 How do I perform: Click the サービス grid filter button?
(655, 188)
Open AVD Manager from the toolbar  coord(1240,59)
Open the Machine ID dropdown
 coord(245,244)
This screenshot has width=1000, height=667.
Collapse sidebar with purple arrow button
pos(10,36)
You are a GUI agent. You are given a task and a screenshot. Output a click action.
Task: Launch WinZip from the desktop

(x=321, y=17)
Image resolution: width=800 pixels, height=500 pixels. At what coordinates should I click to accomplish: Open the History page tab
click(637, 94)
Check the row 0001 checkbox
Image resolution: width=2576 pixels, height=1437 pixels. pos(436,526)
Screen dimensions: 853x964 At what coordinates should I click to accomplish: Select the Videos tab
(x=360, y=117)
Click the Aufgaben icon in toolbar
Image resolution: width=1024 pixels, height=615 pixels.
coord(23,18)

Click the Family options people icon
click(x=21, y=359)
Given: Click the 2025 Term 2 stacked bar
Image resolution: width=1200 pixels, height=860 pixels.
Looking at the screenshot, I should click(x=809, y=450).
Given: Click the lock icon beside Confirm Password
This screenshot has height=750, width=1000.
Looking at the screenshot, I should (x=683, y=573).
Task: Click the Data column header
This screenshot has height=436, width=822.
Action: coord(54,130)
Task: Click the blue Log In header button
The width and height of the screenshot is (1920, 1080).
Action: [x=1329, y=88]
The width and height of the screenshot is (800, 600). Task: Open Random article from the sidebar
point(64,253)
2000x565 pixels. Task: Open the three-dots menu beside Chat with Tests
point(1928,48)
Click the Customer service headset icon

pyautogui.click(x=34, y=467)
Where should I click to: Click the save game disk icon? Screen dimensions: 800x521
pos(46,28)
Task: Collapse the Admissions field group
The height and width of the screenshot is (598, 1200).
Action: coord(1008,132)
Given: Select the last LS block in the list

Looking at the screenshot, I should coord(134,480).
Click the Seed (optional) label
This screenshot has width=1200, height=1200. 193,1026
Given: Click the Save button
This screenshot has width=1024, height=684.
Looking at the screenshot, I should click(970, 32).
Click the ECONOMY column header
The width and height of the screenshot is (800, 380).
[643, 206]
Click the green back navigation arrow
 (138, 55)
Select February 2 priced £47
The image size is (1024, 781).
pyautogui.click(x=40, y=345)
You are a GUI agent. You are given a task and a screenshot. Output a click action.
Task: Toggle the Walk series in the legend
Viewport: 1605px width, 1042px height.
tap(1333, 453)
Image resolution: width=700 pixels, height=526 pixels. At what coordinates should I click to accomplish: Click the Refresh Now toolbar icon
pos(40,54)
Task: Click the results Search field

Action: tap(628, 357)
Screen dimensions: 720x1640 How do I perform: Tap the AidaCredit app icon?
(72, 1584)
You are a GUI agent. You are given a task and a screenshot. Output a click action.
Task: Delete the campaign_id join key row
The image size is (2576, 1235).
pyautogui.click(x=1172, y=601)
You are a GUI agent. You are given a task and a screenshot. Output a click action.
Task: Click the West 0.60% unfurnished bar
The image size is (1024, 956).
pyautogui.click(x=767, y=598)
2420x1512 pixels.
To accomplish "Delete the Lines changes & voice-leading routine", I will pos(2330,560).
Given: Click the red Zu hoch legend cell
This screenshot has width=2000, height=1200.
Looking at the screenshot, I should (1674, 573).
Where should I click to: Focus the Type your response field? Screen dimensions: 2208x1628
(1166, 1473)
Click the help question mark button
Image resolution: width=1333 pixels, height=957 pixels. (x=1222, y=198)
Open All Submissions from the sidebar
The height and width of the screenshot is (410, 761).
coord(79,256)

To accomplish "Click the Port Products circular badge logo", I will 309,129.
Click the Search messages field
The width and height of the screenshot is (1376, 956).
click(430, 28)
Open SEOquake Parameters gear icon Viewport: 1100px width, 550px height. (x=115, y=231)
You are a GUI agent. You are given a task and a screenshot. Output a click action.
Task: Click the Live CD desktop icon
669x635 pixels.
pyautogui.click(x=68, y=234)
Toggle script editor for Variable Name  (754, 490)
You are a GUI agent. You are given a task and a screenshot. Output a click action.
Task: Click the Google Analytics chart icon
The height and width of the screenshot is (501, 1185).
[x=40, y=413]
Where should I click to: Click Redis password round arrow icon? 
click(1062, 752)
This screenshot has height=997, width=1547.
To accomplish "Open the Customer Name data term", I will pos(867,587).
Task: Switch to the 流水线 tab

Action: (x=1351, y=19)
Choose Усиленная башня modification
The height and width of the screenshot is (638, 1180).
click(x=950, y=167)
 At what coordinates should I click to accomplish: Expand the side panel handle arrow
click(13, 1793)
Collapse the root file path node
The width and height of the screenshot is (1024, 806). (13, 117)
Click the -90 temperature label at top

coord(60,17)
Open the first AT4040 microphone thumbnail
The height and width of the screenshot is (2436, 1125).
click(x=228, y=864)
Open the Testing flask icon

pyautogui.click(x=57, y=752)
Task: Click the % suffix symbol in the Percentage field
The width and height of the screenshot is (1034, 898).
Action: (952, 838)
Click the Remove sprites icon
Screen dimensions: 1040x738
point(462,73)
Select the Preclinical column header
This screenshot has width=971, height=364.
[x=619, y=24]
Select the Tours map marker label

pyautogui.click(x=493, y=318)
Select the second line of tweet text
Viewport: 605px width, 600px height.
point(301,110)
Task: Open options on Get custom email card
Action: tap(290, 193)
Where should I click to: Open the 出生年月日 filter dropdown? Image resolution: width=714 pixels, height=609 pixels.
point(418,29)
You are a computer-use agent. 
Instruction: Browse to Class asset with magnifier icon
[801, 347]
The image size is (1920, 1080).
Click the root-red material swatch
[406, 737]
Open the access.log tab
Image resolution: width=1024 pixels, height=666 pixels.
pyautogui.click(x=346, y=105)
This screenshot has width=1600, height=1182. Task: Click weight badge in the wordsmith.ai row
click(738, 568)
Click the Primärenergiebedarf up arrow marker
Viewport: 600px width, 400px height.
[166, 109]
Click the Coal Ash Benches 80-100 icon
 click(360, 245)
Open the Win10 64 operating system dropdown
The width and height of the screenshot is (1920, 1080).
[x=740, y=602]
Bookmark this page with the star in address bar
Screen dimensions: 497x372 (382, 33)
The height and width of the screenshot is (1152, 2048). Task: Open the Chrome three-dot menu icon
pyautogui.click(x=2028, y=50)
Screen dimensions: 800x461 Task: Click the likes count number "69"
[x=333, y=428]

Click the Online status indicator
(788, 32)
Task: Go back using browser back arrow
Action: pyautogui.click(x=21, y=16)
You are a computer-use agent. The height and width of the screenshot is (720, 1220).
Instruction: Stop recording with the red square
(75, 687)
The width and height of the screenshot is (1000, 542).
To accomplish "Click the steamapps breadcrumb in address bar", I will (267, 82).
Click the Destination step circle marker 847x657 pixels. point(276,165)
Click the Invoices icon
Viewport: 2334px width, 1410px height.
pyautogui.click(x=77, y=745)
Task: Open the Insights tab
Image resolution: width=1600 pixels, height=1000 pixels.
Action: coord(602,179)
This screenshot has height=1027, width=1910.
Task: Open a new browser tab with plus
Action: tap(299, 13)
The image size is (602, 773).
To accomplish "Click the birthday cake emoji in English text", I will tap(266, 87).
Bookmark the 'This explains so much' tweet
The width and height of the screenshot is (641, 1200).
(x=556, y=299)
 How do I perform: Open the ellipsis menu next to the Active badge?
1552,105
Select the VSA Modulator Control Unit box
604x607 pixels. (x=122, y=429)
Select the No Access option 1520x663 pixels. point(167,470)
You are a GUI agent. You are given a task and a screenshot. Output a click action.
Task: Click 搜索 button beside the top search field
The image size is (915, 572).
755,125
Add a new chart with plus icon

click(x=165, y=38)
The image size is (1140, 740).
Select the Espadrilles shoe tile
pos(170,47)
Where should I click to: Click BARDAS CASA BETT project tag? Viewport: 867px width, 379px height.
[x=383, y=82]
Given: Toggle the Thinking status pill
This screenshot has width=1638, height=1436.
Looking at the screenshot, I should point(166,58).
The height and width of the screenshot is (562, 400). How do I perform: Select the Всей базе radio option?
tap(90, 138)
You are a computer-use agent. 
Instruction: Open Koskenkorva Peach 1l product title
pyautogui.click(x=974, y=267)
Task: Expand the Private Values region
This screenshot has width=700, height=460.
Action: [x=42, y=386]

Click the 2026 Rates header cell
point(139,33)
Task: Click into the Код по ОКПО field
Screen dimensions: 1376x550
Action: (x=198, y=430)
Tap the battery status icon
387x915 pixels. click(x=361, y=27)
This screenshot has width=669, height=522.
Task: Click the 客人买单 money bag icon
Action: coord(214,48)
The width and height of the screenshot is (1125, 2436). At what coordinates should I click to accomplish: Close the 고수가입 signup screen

## SHORT EXERCISE
Format the lines of the records above, from the line containing "Click the Remove sprites icon" through the line containing "Screen dimensions: 497x372 (382, 33)", inclusive, as a JSON list of strings with one string per line and blank lines omitted.

## ANSWER TO THIS EXERCISE
[
  "Click the Remove sprites icon",
  "Screen dimensions: 1040x738",
  "point(462,73)",
  "Select the Preclinical column header",
  "This screenshot has width=971, height=364.",
  "[x=619, y=24]",
  "Select the Tours map marker label",
  "pyautogui.click(x=493, y=318)",
  "Select the second line of tweet text",
  "Viewport: 605px width, 600px height.",
  "point(301,110)",
  "Task: Open options on Get custom email card",
  "Action: tap(290, 193)",
  "Where should I click to: Open the 出生年月日 filter dropdown? Image resolution: width=714 pixels, height=609 pixels.",
  "point(418,29)",
  "You are a computer-use agent. ",
  "Instruction: Browse to Class asset with magnifier icon",
  "[801, 347]",
  "The image size is (1920, 1080).",
  "Click the root-red material swatch",
  "[406, 737]",
  "Open the access.log tab",
  "Image resolution: width=1024 pixels, height=666 pixels.",
  "pyautogui.click(x=346, y=105)",
  "This screenshot has width=1600, height=1182. Task: Click weight badge in the wordsmith.ai row",
  "click(738, 568)",
  "Click the Primärenergiebedarf up arrow marker",
  "Viewport: 600px width, 400px height.",
  "[166, 109]",
  "Click the Coal Ash Benches 80-100 icon",
  " click(360, 245)",
  "Open the Win10 64 operating system dropdown",
  "The width and height of the screenshot is (1920, 1080).",
  "[x=740, y=602]",
  "Bookmark this page with the star in address bar",
  "Screen dimensions: 497x372 (382, 33)"
]